Monthly averages of SAR11 ecotype abundance and microbial rate processes. The monthly averages of sequence abundance are calculated from (a) ribosomal RNA gene copies and (b) ribosomal RNA tag-sequence data. The abundance of sequences in SAR11 ecotype classifications Ia, Ib and II are cumulative sequences within the phylogenetically defined sub-clades (Figure 2) expressed relative to total SAR11 sequences. The difference of SAR11 sequences not included in these sub-clade classifications is represented by the blank area at the top of panels. White, light grey and dark grey areas represent SAR11 Ia, Ib and II, respectively. White circles and solid line in panel a are phosphate turnover times determined in the NW Mediterranean during 2012, error bars are analytical errors on triplicate measurements. White squares and dashed lines in panel b are leucine incorporation rates temporally binned with 1-month resolution. Error bars are standard errors on monthly measurements integrated over the 7-year time-series.

Figure 4

Partial least squares regression model of SAR11 ecotype abundance. (a) The relationship between modelled and observed SAR11 ecotype distributions from ribosomal RNA gene copies and ribosomal RNA tag-sequence data. (b) The weighted regression coefficient of each biogeochemical parameter used to model SAR11 ecotype patterns. Positive values indicate that the input variable is positively correlated to specific output variables.
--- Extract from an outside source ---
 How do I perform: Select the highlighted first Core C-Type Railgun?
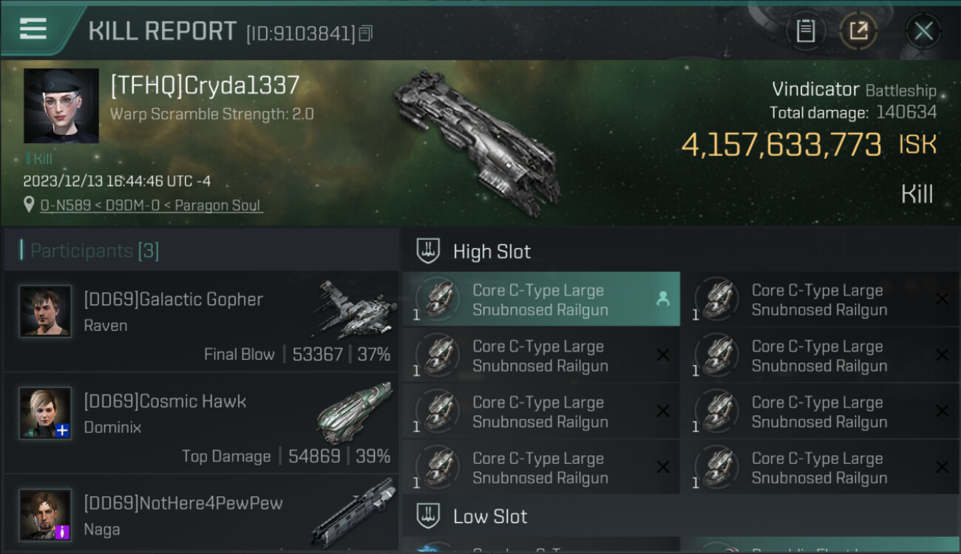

MLD, mixed layer depth; Pro., Prochlorococcus; Chl., chlorophyll; NanoEuK., nanoeukaryotes; Bac. Abund., bacterial abundance; Bac. Prod., bacterial productivity; Syn., Synechococcus, PicoEuk., picoeukaryotes, Temp., temperature.

Figure 5

Leucine incorporation and RNA/DNA ratios in the SAR11 clade. The ratio of ribosomal RNA (rRNA) to ribosomal RNA gene copies (rDNA) were calculated by summing the sequences for all SAR11 clusters. SAR11-active cells were calculated as the percentage of total SAR11 cells assimilating tritiated leucine.

Figure 6

rRNA/rDNA activity ratios and abundance of SAR11 ecotypes. (a) The relationship between ecotype activity (rRNA/rDNA) and relative abundance (rDNA%) for Ia (white circles), Ib (grey squares) and II (black triangles) and (b) relationship of rRNA to rDNA ratios between SAR11 ecotypes. Dashed line is 1:1. Correlation statistics are Ia and Ib (R=0.56; P<0.001); Ib and II (R=0.47; P<0.01); and Ia and II (R=0.38; P<0.05).